Attempt to jail Gordon McNeill fails

(September 2008)


From The Socialist, No. 37, Sept 2008.
Transcribed by Ciaran Crossey.
Marked up by Einde O’ Callaghan for the Encyclopaedia of Trotskyism On-Line (ETOL).



In June, Gordon McNeill and his two fellow sacked Belfast Airport shop stewards won an important victory for all trade unionists. A Court of Appeal judgement found that their former employer, airport security firm, ICTS, had sacked them because of their socialist political beliefs as committed trade unionists. This makes it more difficult – and potentially more costly – for employers to victimise trade union activists.

At the start of September, Gordon McNeill won a second victory for all trade unionists. He successfully defended his right, as a trade union activist, to protest. But this time his battle was not against his employer.

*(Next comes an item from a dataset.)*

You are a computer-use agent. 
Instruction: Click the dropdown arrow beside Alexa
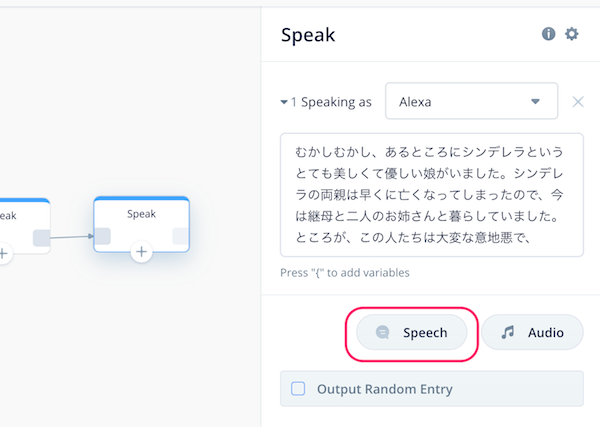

The people who were trying remove his right to protest, and to imprison him, for daring to defend this right were – incredibly – the leaders of his trade union, Unite. In April, when the three shop stewards were protesting at Transport House demanding that the union fulfil earlier promises to pay their legal fees and compensate them for the union’s part in getting them sacked, Unite Regional Secretary, Jimmy Kelly, went to the courts to get an injunction to remove them.

This injunction was served on Gordon McNeill during a later hunger and thirst strike in May and police were called to have him removed from the building. At this point the Unite leadership paid £40,000 each to Cordon’s two fellow shop stewards, Chris Bowyer and Madan Gupta, in return for a commitment that they would never again criticise any trade union official for the role they played in this dispute.

Gordon refused to accept this bribe, making clear that his right to tell Unite and other trade union members the truth about the role played by their officials was not for sale.

Union officials should be accountable to the members they represent. In order to make them accountable the members must have the right to know what they are doing. The bribe and gagging clause insisted upon by Jimmy Kelly and Unite General Secretary Tony Woodley, would deny members that right. This is why Gordon McNeill has refused to accept it.

Since May Gordon has campaigned for Unite’s leaders to restore his right to free speech by removing the gagging order and also to restore his right to protest by lifting the injunction.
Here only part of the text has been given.